- _Problems to work on_:
[1] In the interview transcript on Iraqi refugees in Syria, condense Heller's paragraph beginning "I mean, I think it varies depending on who you are" into a short bulleted list that keeps its main facts.
[2] Write the next several exchanges of the interview transcript on Iraqi refugees in Syria, beginning after Heller's last sentence and keeping the same back-and-forth between Werman and Heller.

Becca Heller:  What we’re hearing from a lot of our clients is that they’re not sure whether to stay or leave at this point.  I think that everyone’s really terrified, and people feel like if it’s dangerous, they’d rather go home and die in their own country.

 

Werman:  And when you say they want to go home…  So Iraqi refugees want to go back to Iraq, to Baghdad, and the cities they come from?

 

Heller:  Yeah.  I mean, I think that, that the hardest thing for them is the waiting.  You know, that’s just really terrifying for them, not knowing where the danger will come from.  This is a really protracted situation that they’ve been in for eight years, and in a sense I think, you know, they’d rather just go back to the devil that they know.  And people will literally just say, you know, “If I’m going to die, I want to die at home in Iraq.”

 

Werman:  Though things have calmed down quite a bit in Iraq, it does speak to just how bad things are in Syria, if they’re ready to leave and go back to Iraq.

 

Heller:  I mean, I think it varies depending on who you are.  You know, we have a number of clients in Damascus who are religious minorities, and they are not considering returning to Iraq.  But I think the other thing that’s important to note is that, you know, people aren’t returning to their homes that we know, for the most part.  I think a lot of people are going to the north, or the south, or hiding in a remote village with more distant family members, where they feel like they won’t be found by whoever was after them and forced them to leave in the first place.

- _Entries_:
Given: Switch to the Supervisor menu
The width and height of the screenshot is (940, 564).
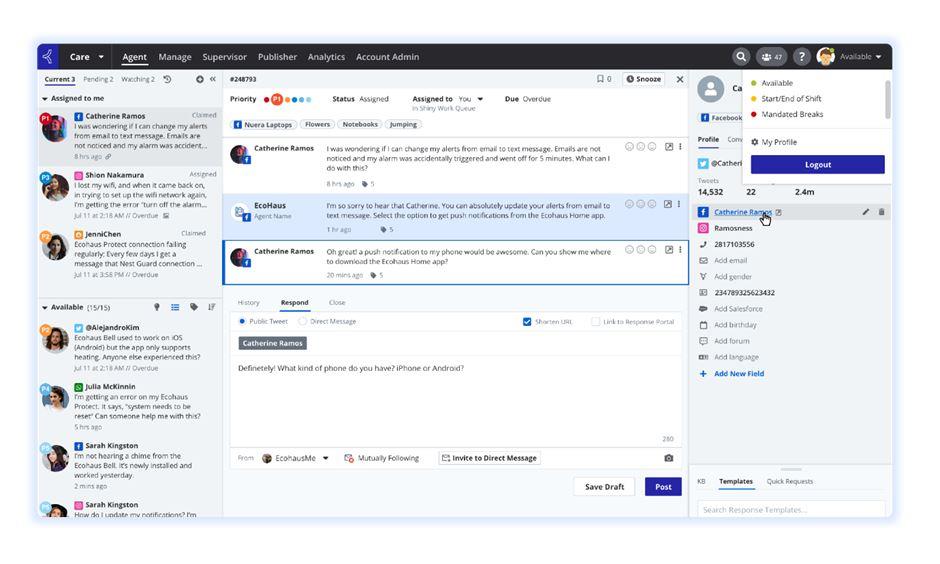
* * *
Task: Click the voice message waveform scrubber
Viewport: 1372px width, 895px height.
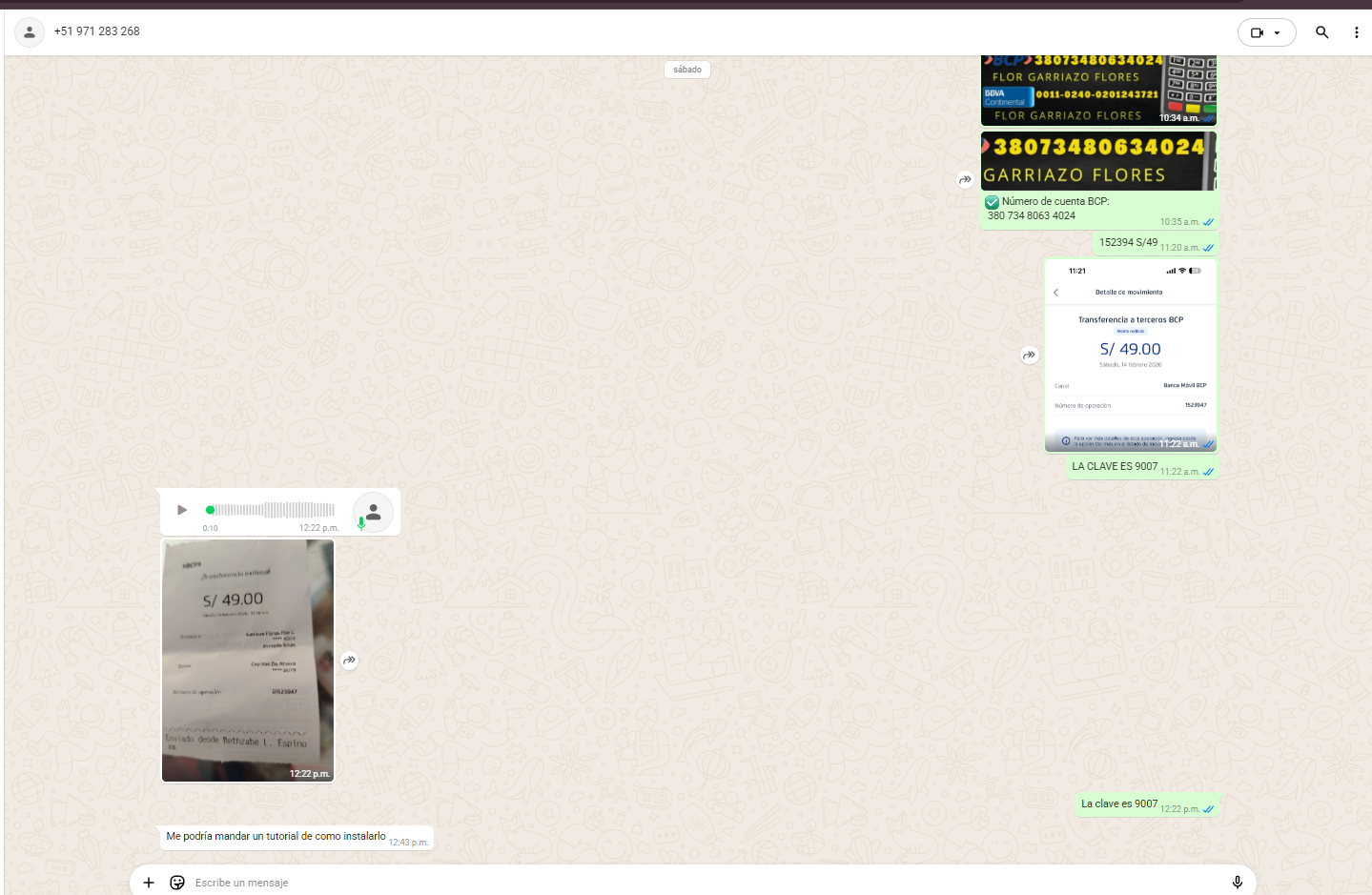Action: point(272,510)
--
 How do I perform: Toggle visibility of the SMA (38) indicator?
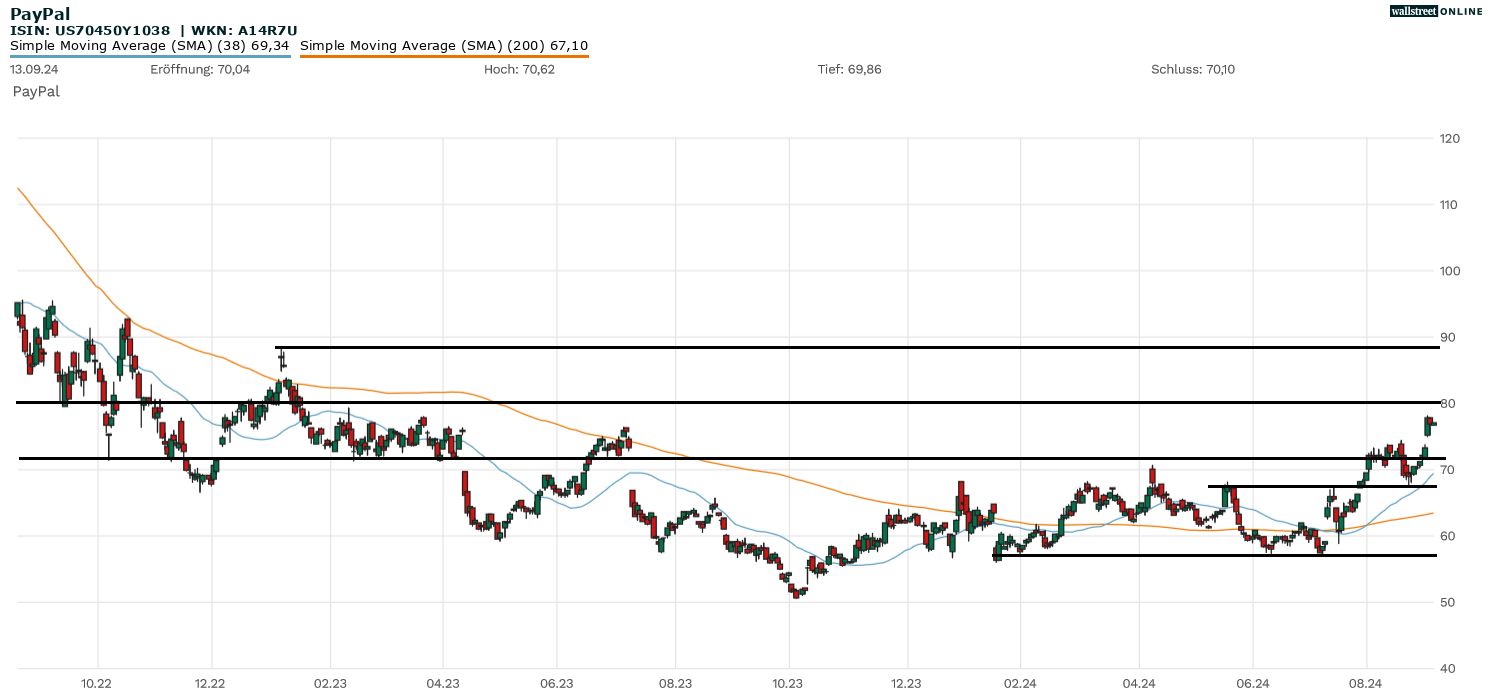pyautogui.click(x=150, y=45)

- _Responses to the tasks_:
[1]
- Whether refugees return depends on who they are.
- Some clients in Damascus belong to religious minorities and are not considering going back to Iraq.
- As far as is known, most returnees are not going back to their own homes.
- Many go to the north or the south, or hide in remote villages with distant relatives, where they feel they won't be found by whoever forced them to leave.

[2]
 

Werman:  I see.  Remind us how many Iraqis have fled to Syria in the past eight years.

 

Heller:  There’s about 190,000 who are currently registered with the UNHCR.  No one knows what the exact numbers are, because the guesses from various sides tend to be pretty politicized.  It could be anywhere from a few hundred thousand to up to a million.  My guess would probably be around the 300,000 mark.  But a large number.

 

Werman:  And what about the intentions of these Iraqi refugees who went to Syria?  Did they intend to stay, or did most eventually want to return to Iraq?

 

Heller:  I think most of them would like to go to a third country.  UNHCR has done surveys and certainly for us, we had over two hundred cases, and most people don’t want to go back.  Some people feel like if it got safe, they’d go back, but they don’t think it’ll ever be safe enough, and other people feel like, you know, based on what happened to them, you know, after they were kidnapped or tortured or raped, that it’s just not a place that they can return to.  And I think people went to Syria thinking of it as a way-point from which they could hopefully get resettled to another country.  Resettlement is really, for most people it’s a pipe dream.  And the tragedy is that almost all the Iraqi refugees I’ve talked to believe that they’re on some kind of waiting list; that if they wait there long enough, if they can kind of hold on, eventually they’ll be resettled, when in fact there is no wait list.  And they’re just sort of in this limbo that a lot of people don’t even recognize.

 

Werman:  Becca Heller, director of the Iraqi Refugee Assistance Project, speaking with us from Beirut, Lebanon.  Thank you very much, Becca.

 

Heller:  Thank you.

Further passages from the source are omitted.